**REQUIREMENTS**
Update the material from the line that has "Image resolution: width=806" through the end, changing "Table view" to "Grid view" and leaving everything else as it is.

● ● ● ● ●

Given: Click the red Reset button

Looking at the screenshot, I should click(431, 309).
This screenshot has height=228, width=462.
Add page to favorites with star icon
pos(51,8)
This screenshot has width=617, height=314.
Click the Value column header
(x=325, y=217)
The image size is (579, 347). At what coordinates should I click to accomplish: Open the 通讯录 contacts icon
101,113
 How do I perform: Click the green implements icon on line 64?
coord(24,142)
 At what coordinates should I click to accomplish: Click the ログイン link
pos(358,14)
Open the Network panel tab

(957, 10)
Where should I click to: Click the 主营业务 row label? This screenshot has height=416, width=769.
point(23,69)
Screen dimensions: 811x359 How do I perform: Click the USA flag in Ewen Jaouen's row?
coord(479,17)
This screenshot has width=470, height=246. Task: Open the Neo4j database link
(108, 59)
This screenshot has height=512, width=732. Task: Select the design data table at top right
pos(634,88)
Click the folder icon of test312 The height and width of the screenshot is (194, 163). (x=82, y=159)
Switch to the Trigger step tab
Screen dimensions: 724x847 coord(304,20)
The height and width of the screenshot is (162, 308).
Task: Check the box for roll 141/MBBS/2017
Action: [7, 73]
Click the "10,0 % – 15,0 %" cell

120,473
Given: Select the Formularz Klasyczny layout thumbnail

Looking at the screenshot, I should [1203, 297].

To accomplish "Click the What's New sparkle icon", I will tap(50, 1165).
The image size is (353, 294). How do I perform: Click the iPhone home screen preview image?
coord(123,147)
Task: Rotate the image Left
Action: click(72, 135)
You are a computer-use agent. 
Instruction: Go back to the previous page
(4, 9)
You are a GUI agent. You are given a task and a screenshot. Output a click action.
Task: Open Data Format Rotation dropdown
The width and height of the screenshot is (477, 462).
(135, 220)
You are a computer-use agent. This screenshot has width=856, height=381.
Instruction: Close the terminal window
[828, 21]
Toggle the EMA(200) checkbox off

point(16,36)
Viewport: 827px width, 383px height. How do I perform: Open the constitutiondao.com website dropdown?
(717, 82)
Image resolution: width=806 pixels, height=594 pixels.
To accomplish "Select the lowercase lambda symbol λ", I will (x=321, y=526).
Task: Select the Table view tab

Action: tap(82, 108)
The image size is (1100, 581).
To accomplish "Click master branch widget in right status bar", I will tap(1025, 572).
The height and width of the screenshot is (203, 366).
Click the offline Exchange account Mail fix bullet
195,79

● ● ● ● ●

**WRITTEN SOLUTION**
Image resolution: width=806 pixels, height=594 pixels.
To accomplish "Select the lowercase lambda symbol λ", I will (x=321, y=526).
Task: Select the Grid view tab

Action: tap(82, 108)
The image size is (1100, 581).
To accomplish "Click master branch widget in right status bar", I will tap(1025, 572).
The height and width of the screenshot is (203, 366).
Click the offline Exchange account Mail fix bullet
195,79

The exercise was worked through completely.